A: There will be some flexibility in format, but the class will work on one assigned story. This allows students to see and learn from each other’s work. Pitching story ideas and professional practices will be discussed at the end of day 2, and we’re hoping to schedule a stand alone pitching workshop in the near future.
Q: I want to learn to make a podcast. Will you be covering that?
A: While we wish we had time to cover everything, we may touch on podcasting, but it’s not a set part of the curriculum.
Sally Herships is an award winning journalist who’s been making radio for over a decade. Currently reporting for American Public Media’s Marketplace she’s also produced or reported for the BBC, The New York Times, NPR, WNYC, Studio 360 and has put in many hours at Radiolab. A 2015 US-Japan Journalism Fellow with the Japan Center for International Exchange, Sally has reported from Japan and India currently teaches writing for radio at Columbia University’s Graduate School of Journalism and Sarah Lawrence College. Sally hosts the live storytelling event Stories You Can’t Tell on the Radio and when she’s not making radio or teaching it she enjoys sitting around, daydreaming, and drawing supermodels, robots and cats for sohosally.com.

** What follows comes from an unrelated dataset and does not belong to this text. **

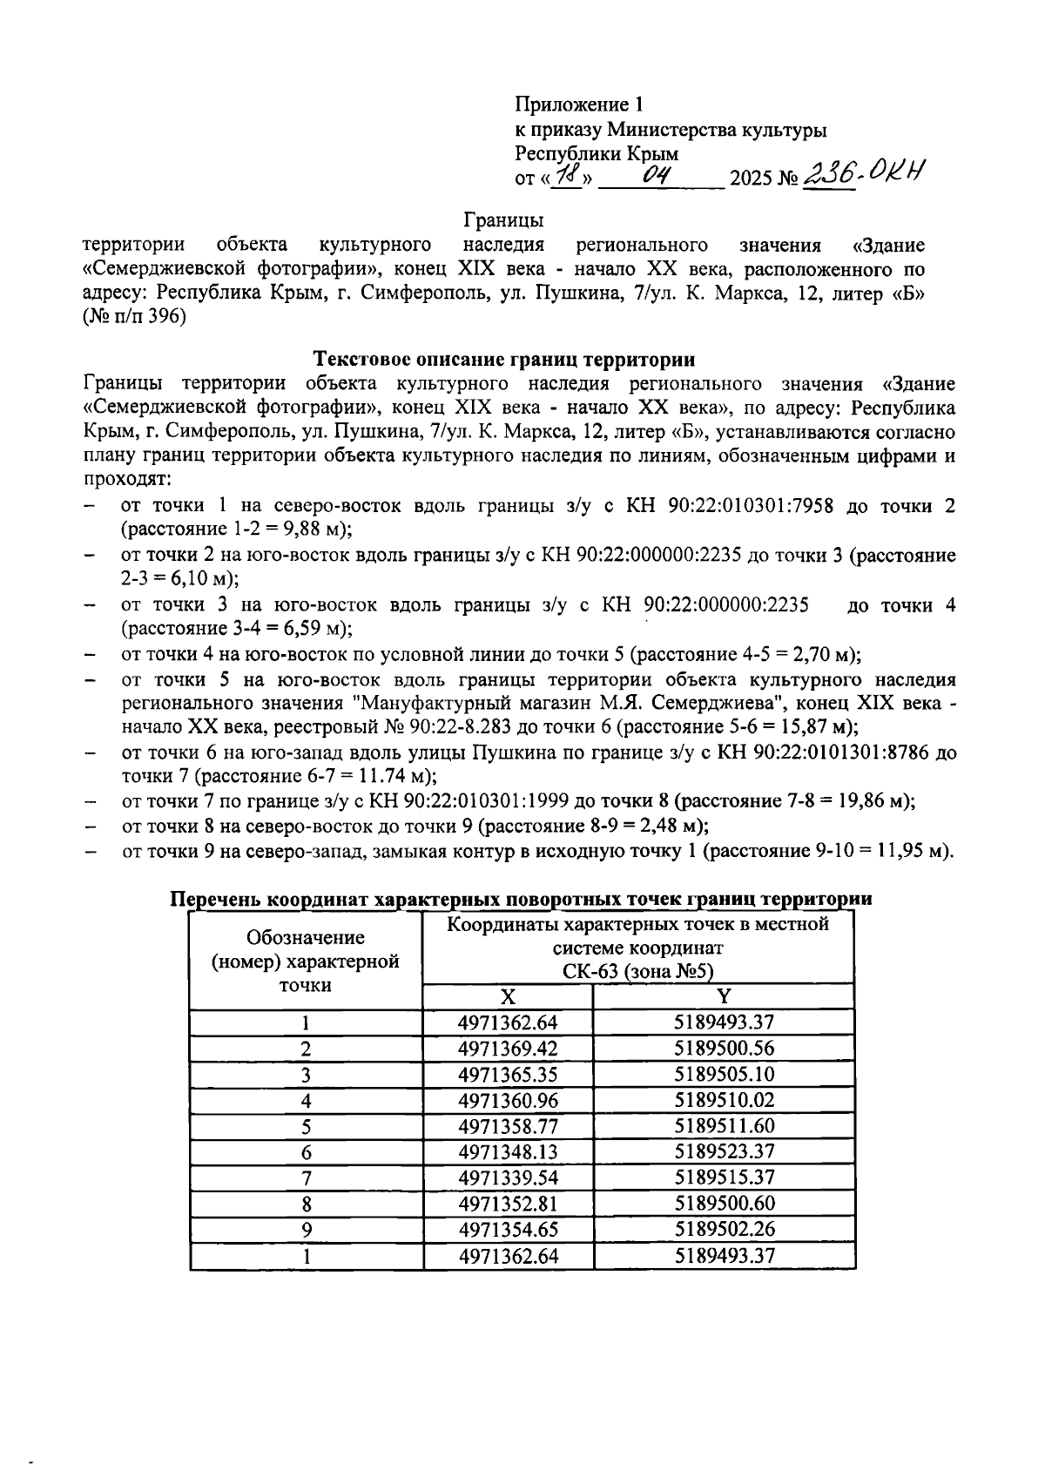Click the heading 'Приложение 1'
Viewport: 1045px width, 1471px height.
pyautogui.click(x=578, y=105)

Isabella Kulkarni is an independent radio producer and reporter – she’s worked on several shows with Gimlet, like Undone, Mogul and The Nod, helped launch the podcast network at The Ringer and is currently teaching grad students at Columbia’s Journalism School. Before coming to NYC she spent time wandering around in Morocco, Senegal and France, enjoyed lots of citrus in California, and froze her tukus off in Minnesota.

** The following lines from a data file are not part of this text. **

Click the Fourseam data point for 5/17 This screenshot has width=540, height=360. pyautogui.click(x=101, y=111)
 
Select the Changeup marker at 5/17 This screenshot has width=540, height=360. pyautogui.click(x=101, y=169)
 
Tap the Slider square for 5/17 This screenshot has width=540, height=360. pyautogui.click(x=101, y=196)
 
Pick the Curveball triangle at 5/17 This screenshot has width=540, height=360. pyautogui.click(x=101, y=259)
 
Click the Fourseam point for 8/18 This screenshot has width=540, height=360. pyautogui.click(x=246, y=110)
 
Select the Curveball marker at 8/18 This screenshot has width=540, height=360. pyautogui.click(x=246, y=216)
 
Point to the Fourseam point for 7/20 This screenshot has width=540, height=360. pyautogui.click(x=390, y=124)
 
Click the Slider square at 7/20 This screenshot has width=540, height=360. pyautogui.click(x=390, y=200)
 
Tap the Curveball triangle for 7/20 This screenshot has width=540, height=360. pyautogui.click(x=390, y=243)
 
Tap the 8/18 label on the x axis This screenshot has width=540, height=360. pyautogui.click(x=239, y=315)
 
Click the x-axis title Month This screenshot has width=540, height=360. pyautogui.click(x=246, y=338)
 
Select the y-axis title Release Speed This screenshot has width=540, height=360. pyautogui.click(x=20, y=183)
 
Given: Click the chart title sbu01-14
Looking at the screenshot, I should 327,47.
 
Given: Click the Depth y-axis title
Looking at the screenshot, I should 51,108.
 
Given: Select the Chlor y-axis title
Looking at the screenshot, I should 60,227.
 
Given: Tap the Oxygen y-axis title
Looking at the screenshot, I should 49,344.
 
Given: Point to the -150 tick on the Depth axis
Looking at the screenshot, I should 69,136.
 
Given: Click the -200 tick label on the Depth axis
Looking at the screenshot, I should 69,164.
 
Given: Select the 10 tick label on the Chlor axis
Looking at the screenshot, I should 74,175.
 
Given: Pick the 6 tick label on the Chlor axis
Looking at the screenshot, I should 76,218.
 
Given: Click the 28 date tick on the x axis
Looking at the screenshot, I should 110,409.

Meg Dalton is a writer and audio producer based in Brooklyn. She currently writes about media and journalism for the Columbia Journalism Review, as well as produces its podcast. In May, she graduated from the Columbia Journalism School where she specialized in audio storytelling and narrative writing. Her audio production work has aired on places like WHYY, Marketplace, and NPR Investigations. In her past life, she was the associate editor of MediaShift.org where she covered crowdfunding, virtual reality, podcasts, and all things digital media and technology. Off the clock, she enjoys making puns, fiddling around on the mandolin, and exploring her surroundings by foot or bike. You can listen to her work here.

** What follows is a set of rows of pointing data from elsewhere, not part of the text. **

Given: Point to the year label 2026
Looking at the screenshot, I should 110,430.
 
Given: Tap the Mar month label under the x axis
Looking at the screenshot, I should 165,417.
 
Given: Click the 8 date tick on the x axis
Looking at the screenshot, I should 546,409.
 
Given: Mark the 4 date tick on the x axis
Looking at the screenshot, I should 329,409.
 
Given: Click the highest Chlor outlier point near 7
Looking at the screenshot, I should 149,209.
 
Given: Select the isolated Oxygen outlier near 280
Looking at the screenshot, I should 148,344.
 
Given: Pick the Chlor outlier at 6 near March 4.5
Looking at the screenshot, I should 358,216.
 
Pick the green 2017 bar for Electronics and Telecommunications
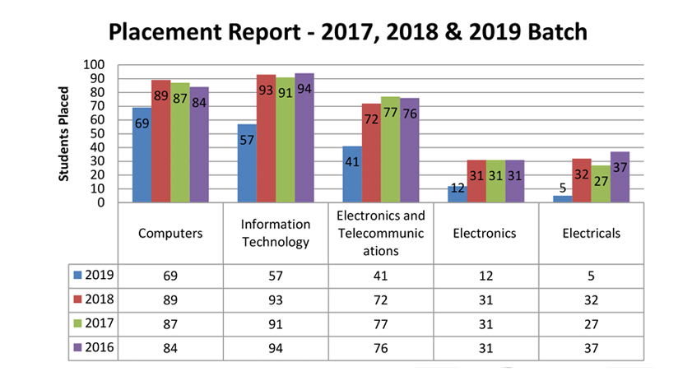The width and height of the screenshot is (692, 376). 390,149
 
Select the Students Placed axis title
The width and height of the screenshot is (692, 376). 64,133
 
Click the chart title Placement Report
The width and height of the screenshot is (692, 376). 348,32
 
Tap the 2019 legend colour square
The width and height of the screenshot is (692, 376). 78,275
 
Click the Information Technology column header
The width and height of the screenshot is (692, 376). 276,233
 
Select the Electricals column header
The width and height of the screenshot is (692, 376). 591,233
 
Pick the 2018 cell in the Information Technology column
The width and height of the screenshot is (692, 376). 276,299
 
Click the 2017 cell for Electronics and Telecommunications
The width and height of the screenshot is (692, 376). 380,323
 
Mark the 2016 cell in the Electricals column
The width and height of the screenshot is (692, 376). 591,347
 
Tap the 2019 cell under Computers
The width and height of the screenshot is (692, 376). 170,275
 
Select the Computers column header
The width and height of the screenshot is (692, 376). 170,233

Sarah Wyman is a recent graduate of Columbia Journalism School, where her reporting featured on Uptown Radio and the Gray Area podcast. These days, she works on Business Insider’s new show (Household Name), edits the On Assignment podcast for the DuPont-Columbia Awards and watches a lot of Scandinavian crime dramas on Netflix.
Elizabeth Brockway is a recent graduate of Columbia University’s Graduate School of Journalism where she worked on Uptown Radio. Prior to earning her master’s degree, she spent several years working as a writer and photographer in fashion and beauty at Vogue.com, Into The Gloss and i-D. You can listen to her radio work here.
Stephanie Coleman began making radio as an undergraduate studying at Duke’s Center for Documentary Studies. She has since worked for StoryCorps, The Story with Dick Gordon, and she currently produces radio independently and for Twangbox Productions. Her work has aired on All Things Considered, Weekend Edition, The Story, WBEZ’s Re:Sound, and the Vox Tablet and Distillations podcasts. She is also an accomplished old-time fiddle player and has performed and taught throughout the United States, Europe, and Australia with the all-girl band Uncle Earl and other stringbandy configurations.
Adrian Ma is a journalist, audio producer, and former law clerk. Since making the switch from law to journalism, he’s reported on how football’s concussion crisis is making helmets more expensive, why interest in drone racing is taking off, and how New York’s helicopter tour industry is driving residents nuts. In 2016, he graduated with honors from Columbia University’s Graduate School of Journalism. His work has aired on WNYC, WBAI, and Marketplace. Recently, he worked on Codebreaker, a podcast from Marketplace Tech and Business Insider. Years ago, he was a cook in a ramen shop. Marylander by birth; New Yorker by necessity. Listen to samples of his work here.